You can see how the two cultures differ in how they build their code, maintain it, and deploy it. Even when it comes to data collection; Software engineers prefer lean code. They only store the data they need at this very moment. Machine learning engineers know that data is worth more than the algorithms they use, thus they want to collect not only the data they need now, but the one they might need 18 month in the future.
The use of the word testing among the two cultures, summarizes it all. For software engineers, their tests are meant to validate that their code does what is written in the user stories. They are like the musicians in a classical western orchestra. The best musicians are the ones playing the same notes Beethoven had in mind when he wrote them down.
In eastern music, or even in Jazz, the performers are the composers. They may involve the audience in their music, and change it according to their feedback. Machine learning engineers are the same, their tests are meant to capture the effect of their algorithm on the users, and they improve it accordingly. In some extreme cases, they are okay with deploying buggy code if by a stroke of luck it was able to a desired business outcome.
“Putting on your big-boy pants”, Noel Kippers
But we all know that those wild data scientists are becoming engineers now. Or as my friend, Noel Kippers, likes to say, it is time for them to put their big-boy pants on. I am very positive that within 5 years there will be no such thing as machine learning engineers, they will become just software engineers who happen to use libraries such as TensorFlow, HuggingFace and Scikit-Learn.
Just like in git, machine learning engineers are a feature branch that will be merged into the main branch soon.
But also like in git, when merging a branch with the main branch, we incorporate the code from the feature branch into the main one. We have seen how data scientists adopted the build-measure-learn spirit of lean startups. They worked in iterations. They are never certain if a model will work, that’s why to always built prototypes and made sure to fail fast. Their metrics were usually related to the business metrics.

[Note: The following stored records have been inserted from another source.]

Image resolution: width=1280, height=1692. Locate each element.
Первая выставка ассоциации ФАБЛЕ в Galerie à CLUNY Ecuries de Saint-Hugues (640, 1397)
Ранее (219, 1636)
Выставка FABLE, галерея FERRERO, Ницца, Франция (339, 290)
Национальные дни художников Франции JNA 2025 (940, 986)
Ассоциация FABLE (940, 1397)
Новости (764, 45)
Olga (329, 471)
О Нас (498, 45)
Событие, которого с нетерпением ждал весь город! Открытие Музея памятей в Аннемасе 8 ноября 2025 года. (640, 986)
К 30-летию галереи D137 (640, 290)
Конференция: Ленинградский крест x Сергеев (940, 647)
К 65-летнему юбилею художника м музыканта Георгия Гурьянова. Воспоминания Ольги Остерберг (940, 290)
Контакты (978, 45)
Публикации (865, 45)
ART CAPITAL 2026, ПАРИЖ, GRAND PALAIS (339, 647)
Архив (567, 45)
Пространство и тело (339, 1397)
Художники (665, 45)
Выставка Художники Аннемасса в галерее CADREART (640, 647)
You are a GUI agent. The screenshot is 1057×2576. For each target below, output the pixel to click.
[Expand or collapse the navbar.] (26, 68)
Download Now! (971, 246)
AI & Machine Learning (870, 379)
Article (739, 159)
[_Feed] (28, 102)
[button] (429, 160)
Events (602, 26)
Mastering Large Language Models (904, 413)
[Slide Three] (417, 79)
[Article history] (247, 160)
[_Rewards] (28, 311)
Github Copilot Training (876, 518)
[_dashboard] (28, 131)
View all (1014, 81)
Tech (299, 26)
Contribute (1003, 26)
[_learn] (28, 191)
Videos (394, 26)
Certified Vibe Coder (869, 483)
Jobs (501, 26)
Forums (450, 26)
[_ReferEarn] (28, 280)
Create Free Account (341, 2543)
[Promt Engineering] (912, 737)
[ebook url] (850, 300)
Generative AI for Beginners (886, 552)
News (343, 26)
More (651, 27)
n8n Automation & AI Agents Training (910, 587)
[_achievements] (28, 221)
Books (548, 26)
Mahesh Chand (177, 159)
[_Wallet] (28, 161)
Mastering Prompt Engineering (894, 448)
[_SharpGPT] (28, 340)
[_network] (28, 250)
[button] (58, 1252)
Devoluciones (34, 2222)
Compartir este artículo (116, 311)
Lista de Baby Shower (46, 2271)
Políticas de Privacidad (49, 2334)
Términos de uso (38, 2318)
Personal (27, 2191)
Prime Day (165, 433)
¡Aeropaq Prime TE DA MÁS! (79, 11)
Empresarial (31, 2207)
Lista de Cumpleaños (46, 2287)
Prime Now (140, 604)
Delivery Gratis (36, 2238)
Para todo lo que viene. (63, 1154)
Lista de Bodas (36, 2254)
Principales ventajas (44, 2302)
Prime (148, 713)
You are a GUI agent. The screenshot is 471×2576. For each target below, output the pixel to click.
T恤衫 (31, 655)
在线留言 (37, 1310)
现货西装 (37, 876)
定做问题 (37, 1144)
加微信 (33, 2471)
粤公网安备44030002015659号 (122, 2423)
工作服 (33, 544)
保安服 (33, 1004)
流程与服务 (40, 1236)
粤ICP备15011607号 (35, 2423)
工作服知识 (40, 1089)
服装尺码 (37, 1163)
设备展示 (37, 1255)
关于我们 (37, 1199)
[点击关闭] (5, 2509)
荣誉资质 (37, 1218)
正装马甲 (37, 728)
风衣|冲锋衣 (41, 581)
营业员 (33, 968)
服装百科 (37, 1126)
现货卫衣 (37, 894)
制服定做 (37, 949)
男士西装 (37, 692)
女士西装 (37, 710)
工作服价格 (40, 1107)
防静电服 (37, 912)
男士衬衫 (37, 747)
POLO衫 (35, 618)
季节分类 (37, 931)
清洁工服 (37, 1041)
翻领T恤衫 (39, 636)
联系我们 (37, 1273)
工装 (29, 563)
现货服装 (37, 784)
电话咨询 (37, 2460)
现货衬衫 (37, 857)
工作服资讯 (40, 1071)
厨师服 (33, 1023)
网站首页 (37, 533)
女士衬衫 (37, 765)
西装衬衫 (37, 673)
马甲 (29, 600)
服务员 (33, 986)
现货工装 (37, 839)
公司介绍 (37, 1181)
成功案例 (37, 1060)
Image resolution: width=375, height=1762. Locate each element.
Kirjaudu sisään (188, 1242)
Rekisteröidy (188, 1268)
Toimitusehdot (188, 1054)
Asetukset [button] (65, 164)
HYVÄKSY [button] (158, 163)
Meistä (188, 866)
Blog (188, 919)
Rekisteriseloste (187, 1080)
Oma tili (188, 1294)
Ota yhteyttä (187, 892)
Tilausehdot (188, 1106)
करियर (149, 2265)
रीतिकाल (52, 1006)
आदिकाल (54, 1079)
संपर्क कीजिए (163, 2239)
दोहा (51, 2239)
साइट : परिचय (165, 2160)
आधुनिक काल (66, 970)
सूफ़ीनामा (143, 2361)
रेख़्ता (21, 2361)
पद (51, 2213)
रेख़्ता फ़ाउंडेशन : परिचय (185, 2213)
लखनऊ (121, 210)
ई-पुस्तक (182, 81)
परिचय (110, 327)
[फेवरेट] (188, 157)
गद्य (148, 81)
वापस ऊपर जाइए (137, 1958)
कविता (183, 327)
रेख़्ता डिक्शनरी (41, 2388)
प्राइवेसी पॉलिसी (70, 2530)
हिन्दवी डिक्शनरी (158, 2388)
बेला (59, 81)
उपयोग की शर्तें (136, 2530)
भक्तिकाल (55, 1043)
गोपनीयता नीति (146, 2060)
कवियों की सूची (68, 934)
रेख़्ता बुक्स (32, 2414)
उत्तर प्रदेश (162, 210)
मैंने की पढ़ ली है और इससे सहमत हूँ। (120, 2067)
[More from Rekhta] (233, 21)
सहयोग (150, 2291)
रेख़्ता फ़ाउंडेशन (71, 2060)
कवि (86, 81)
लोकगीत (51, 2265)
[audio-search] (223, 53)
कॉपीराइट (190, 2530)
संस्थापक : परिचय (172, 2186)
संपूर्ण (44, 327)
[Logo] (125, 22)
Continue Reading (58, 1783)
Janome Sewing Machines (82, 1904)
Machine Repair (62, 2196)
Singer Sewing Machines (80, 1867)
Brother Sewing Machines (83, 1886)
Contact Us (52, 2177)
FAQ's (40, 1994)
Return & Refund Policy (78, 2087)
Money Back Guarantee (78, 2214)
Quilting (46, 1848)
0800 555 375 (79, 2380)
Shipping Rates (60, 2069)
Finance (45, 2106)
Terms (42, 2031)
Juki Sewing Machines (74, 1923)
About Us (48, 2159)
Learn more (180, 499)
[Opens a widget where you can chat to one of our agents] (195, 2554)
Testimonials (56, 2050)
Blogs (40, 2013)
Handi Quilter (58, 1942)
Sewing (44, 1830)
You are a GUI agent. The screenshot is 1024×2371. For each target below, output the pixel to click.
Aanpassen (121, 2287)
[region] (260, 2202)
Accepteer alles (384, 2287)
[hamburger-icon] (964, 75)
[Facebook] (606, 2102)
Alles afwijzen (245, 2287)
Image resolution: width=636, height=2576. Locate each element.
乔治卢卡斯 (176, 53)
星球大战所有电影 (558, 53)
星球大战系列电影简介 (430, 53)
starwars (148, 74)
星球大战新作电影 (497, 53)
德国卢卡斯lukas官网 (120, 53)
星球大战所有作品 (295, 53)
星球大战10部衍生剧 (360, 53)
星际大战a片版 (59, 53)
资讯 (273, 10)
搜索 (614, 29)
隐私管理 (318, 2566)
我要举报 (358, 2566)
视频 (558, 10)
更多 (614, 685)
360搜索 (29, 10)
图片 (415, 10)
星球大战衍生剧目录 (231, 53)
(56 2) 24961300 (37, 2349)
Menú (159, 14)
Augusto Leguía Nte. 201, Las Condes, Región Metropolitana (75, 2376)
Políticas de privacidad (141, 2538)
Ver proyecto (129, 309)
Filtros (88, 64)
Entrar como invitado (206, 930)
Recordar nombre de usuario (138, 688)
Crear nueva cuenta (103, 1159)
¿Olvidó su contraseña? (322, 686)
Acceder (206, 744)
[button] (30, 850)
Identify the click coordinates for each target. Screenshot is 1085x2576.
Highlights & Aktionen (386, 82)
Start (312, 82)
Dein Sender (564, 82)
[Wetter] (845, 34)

Ideally, software engineers should be much different, but the sad truth is that in most of the companies they are. In the majority of the companies out there, they care about output not outcome, their sprints are meant to produce as many features as possible, not as much business outcome. They are rarely part of the product discovery process.
“The little secret in product is that engineers are typically the best single source of innovation; yet, they are not even invited to the party in this process.”, Marty Cagan (Inspired)
That’s why I am worried that when this merge happens in the future, most of businesses will learn nothing from the short-lived career of data scientists, and will keep writing their code as a waterfall with an agile lipstick on its face.
I do not have a silver bullet yet for how to prevent this from happening. I also know that in most of the companies data scientists did not offer the value they promised. So, each culture have things to learn from the other, and based on your feedback I might write follow-up posts to this one.